Sarebbe meglio non avere troppa fame mentre fate questo esercizio altrimenti penserete solo a mangiare quello che state guardando.
Cosa fare: scelgo un cibo o una bevanda. Posso scegliere qualsiasi cibo o bevanda, perché ai fini di questo esercizio ogni cibo è uguale all'altro, e ogni bevanda è uguale all'altra.
Appoggio ciò che ho scelto davanti a me, mi siedo sfidandolo, come in uno stallo alla messicana (prima della sparatoria).
Posso anche eventualmente farlo mentre mangio, inserendo una parentesi tra un boccone e l'altro, senza che i commensali se ne accorgano.
E poi, con l'intenzione di descriverlo al meglio
Lo guardo
Lo tocco
Lo annuso
Lo ascolto
Lo assaggio
Che alimento ho scelto?
L’ho scelto a caso o l’ho puntato perché avevo voglia di esplorarlo?
Che parole ho usato?
Ho trovato le parole per me più adatte in quel momento? Se non le ho trovate, le ho inventate?
Ho giudicato ciò che avevo davanti? (Usando parole come bello, brutto, giusto, sbagliato, concesso, proibito, piacevole, spiacevole o usando tutti quegli aggettivi più soggettivi che oggettivi).
Dopo l'esercizio, è cambiato qualcosa nel modo in cui guardo l'alimento che mi trovo davanti o è lo stesso di prima?
Se vuoi condividere con me la risposta a queste domande o qualche pensiero inerente, scrivimi (a corpiarrosto@gmail.com o rispondendo a questa email).
Nel caso tu ritenga che inventare nuove parole sia infantile, ti sfido a farlo ugualmente. Ti chiedo di ritrovare il piacere della creazione di qualcosa di solo tuo, che ti corrisponda in quel momento. Di non aver paura di giocare con le descrizioni, purché si preservi il rispetto di ciò che viene descritto.
Se non hai voglia di fare l’esercizio non farlo.
Se non riesci a farlo, sospendilo, e riprendilo in un momento più ispirato o calmo.

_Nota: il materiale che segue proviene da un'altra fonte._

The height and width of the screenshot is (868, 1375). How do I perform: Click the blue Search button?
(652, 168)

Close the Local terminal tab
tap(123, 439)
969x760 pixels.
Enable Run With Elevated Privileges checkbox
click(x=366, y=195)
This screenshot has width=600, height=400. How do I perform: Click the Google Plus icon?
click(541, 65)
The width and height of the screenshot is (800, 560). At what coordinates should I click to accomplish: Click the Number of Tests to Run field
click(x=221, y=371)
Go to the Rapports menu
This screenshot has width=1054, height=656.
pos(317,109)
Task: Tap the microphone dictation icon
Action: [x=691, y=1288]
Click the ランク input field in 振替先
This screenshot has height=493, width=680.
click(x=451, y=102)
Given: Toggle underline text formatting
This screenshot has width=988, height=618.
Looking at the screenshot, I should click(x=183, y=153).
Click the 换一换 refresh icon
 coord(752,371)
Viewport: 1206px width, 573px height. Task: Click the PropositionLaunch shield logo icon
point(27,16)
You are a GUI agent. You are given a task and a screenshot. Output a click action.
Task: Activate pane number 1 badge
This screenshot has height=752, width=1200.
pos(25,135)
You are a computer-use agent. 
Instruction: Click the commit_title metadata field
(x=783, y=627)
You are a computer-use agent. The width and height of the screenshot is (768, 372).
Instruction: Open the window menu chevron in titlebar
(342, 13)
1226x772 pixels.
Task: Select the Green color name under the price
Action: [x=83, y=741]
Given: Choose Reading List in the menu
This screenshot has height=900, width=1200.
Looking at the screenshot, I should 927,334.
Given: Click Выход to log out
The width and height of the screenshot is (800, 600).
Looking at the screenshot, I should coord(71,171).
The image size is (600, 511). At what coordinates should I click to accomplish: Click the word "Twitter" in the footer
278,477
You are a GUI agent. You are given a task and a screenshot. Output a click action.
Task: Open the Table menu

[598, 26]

Per oggi è tutto. Passo e chiudo.
Sara
Se hai un’ora libera e ti piacciono i racconti ti consiglio di guardare l’intervento Storie ebraiche per decifrare il mondo di Elena Loewenthal, fatto a Molte Fedi 2020, che narra le possibili interpretazioni dell’In principio e le sue particolarità. Questo collegamento potrebbe essere considerato poco attinente, e infatti lo è, ma le storie non si dovrebbero mai disdegnare. Serve solo a farti capire che per una semplice lettera dell’alfabeto ci possono essere parecchie interpretazioni.